[Data entries]
= Beginning of Section =

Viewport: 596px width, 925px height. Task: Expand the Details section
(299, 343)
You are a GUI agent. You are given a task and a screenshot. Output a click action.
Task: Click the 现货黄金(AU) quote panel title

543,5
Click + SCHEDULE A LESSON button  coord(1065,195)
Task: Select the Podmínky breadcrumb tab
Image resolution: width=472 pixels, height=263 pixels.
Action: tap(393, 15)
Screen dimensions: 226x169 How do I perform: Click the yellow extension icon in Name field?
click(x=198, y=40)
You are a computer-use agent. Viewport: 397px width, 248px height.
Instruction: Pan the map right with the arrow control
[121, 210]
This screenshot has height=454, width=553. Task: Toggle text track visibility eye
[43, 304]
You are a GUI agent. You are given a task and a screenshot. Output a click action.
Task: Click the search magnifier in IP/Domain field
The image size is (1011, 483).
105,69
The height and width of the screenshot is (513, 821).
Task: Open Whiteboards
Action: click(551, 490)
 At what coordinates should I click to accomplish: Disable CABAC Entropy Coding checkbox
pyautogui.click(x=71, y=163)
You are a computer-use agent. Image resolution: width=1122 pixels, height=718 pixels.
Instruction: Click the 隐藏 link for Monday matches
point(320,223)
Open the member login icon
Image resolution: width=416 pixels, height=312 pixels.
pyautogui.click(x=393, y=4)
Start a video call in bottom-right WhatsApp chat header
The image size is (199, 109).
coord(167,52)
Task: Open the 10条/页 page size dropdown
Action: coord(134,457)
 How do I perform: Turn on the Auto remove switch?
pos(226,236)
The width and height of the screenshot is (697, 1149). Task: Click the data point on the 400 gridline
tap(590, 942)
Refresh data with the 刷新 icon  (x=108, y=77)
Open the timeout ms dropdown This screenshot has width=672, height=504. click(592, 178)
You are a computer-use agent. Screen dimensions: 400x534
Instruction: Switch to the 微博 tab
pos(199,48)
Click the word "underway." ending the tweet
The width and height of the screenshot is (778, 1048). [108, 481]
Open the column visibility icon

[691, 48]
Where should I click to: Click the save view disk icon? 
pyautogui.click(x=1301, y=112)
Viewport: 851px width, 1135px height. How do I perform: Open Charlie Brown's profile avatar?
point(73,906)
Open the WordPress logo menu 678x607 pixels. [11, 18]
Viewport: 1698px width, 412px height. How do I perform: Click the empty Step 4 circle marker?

= End of Section =

[EXERCISE BRIEF]:
Only one stretch is wanted, so please give again exactly the lines from the start of the data through the line containing "Open the member login icon", both ends included.

[TASK OUTPUT]:
Viewport: 596px width, 925px height. Task: Expand the Details section
(299, 343)
You are a GUI agent. You are given a task and a screenshot. Output a click action.
Task: Click the 现货黄金(AU) quote panel title

543,5
Click + SCHEDULE A LESSON button  coord(1065,195)
Task: Select the Podmínky breadcrumb tab
Image resolution: width=472 pixels, height=263 pixels.
Action: tap(393, 15)
Screen dimensions: 226x169 How do I perform: Click the yellow extension icon in Name field?
click(x=198, y=40)
You are a computer-use agent. Viewport: 397px width, 248px height.
Instruction: Pan the map right with the arrow control
[121, 210]
This screenshot has height=454, width=553. Task: Toggle text track visibility eye
[43, 304]
You are a GUI agent. You are given a task and a screenshot. Output a click action.
Task: Click the search magnifier in IP/Domain field
The image size is (1011, 483).
105,69
The height and width of the screenshot is (513, 821).
Task: Open Whiteboards
Action: click(551, 490)
 At what coordinates should I click to accomplish: Disable CABAC Entropy Coding checkbox
pyautogui.click(x=71, y=163)
You are a computer-use agent. Image resolution: width=1122 pixels, height=718 pixels.
Instruction: Click the 隐藏 link for Monday matches
point(320,223)
Open the member login icon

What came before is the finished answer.